The victims “managed to save up enough money for the vacations of their dreams, often as a way to celebrate anniversaries or family reunions,” said Eric T. Kanefsky, director of the New Jersey Division of Consumer Affairs.
Meanwhile, he said, the brothers “paid themselves six-figure salaries and purchased expensive cars, all while the company was insolvent, by selling more than $1 million in travel packages they failed to actually book.”
Club ABC Tours was insolvent at least as early as December 2008, and ABC Destinations was insolvent at least as early as June 2012, acting state Attorney General John G. Hoffman said this morning.
The brothers “kept their business afloat by using money from new customers, to pay for trips booked by previous customers,” Hoffman said. “When this scheme inevitably fell apart, hundreds of customers lost more than $1 million.”
Robert S. Paris, 59, of Greenwich, Connecticut, and Thomas H. Paris, 61, of New York City, owned and operated a members-only travel club that sold all-inclusive travel packages including airfare, hotel accommodations, dining and sightseeing tours, and cruises.
ABC Destinations LLC offered similar packages to groups such as chambers of commerce, educational institutions, and churches in New Jersey and elsewhere.
Consumers paid thousands of dollars for travel packages called “Super Tuscany,” “Unbelievable Italy,” “Mysteries of Morocco,” “Untouched Secrets of Costa Rica,” “China and the Yangtze River,” and others.

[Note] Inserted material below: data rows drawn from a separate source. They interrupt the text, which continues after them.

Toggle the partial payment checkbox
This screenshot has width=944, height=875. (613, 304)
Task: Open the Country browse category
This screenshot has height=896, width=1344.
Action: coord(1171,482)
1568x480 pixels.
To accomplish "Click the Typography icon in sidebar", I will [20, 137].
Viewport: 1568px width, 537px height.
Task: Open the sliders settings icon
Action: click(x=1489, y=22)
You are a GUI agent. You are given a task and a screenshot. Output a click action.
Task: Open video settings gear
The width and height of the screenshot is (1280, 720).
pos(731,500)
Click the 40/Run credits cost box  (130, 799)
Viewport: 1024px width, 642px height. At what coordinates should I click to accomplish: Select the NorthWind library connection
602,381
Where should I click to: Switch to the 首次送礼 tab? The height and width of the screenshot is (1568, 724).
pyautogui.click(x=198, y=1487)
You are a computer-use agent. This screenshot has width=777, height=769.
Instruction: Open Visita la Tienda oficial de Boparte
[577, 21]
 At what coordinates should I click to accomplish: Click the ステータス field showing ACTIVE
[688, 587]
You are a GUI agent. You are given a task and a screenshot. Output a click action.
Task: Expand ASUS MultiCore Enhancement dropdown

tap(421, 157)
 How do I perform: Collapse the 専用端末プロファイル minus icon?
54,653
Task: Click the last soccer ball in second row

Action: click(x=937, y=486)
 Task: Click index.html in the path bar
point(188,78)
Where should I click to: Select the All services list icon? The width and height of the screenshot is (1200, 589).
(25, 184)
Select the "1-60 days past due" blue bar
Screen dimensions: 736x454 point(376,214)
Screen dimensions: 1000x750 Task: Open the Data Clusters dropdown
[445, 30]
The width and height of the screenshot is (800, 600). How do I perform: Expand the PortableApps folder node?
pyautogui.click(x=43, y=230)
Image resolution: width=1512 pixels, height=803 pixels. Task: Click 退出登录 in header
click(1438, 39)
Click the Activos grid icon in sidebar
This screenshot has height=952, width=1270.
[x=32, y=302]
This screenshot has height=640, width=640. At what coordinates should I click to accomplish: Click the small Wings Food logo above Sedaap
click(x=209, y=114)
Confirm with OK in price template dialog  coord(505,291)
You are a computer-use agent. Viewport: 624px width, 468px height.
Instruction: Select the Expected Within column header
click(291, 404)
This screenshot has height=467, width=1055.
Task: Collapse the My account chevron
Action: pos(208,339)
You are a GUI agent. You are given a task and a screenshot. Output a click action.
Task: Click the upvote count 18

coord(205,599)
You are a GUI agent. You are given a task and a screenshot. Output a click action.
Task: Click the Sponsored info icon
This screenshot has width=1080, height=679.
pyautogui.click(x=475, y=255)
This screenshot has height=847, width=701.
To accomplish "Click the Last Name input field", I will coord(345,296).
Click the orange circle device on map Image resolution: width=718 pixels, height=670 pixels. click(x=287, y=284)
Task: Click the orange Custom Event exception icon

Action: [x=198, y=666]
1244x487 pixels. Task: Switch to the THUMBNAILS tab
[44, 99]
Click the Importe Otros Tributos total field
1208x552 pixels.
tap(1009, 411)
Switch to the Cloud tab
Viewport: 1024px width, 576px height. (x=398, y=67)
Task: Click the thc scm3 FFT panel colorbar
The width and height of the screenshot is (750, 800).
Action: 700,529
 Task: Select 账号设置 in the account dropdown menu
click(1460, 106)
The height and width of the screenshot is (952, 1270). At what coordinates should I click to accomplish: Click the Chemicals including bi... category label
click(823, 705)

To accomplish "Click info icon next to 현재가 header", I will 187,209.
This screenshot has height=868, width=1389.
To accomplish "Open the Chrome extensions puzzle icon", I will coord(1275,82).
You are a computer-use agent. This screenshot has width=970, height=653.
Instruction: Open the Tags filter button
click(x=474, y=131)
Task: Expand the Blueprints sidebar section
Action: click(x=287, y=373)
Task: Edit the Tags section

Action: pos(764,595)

A state lawsuit filed in Newark by Hoffman’s Division of Law, alleges that the Paris brothers continued to sell the travel packages even though the companies were insolvent and were months behind in paying their bills, including mounting debts to hotel providers.
For years, the Paris brothers “kept the businesses functioning by accepting payment for travel packages that were to occur in the future, but applying those payments to travel packages that had previously been booked, or had already taken place,” the Attorney General’s Office said this morning.
“In other words, when a customer paid for a future travel package, the Paris brothers allegedly applied that customer’s money to an earlier travel package booked for another customer.”
Rather than paying hotels or other vendors within a standard billing cycle of 30 days, at times the Paris brothers “did not remit payments until 120 to 180 days after a customer’s stay,” a statement issued this morning says. “As the companies grew further in debt, this business model inevitably failed.”
The Paris brothers and their companies accepted payments from customers at least as late as September 24, 2012, for travel packages that were to occur as late as October 2013. However, Club ABC Tours and ABC Destinations LLC both closed on October 1, 2012, allegedly without applying payments from hundreds of customers to the travel packages they were purchasing.
State officials accused the defendants of several violations of New Jersey’s Consumer Fraud Act and Advertising Regulations.
They are asking an Essex County Superior Court judge to “order disgorgement of all funds and property acquired through violation of the law, refund of any monies paid for memberships effective after the companies closed on October 1, 2012, consumer restitution, and civil penalties, among other relief.”
The Division of Consumer Affairs has identified 230 customers who are owed a total of $1,033,245.39. Any purported victims who have not yet contacted the Division can call 800-242-5846 (toll-free within New Jersey) or 973-504-6200, or by visiting www.NJConsumerAffairs.gov.
Investigators Murat Botas and Oscar Mejia of the Division of Consumer Affairs’ Office of Consumer Protection conducted this investigation. Deputy Attorney General Lorraine K. Rak, Chief of the Consumer Fraud Prosecution Section within the Division of Law, is representing the State, Hoffman said.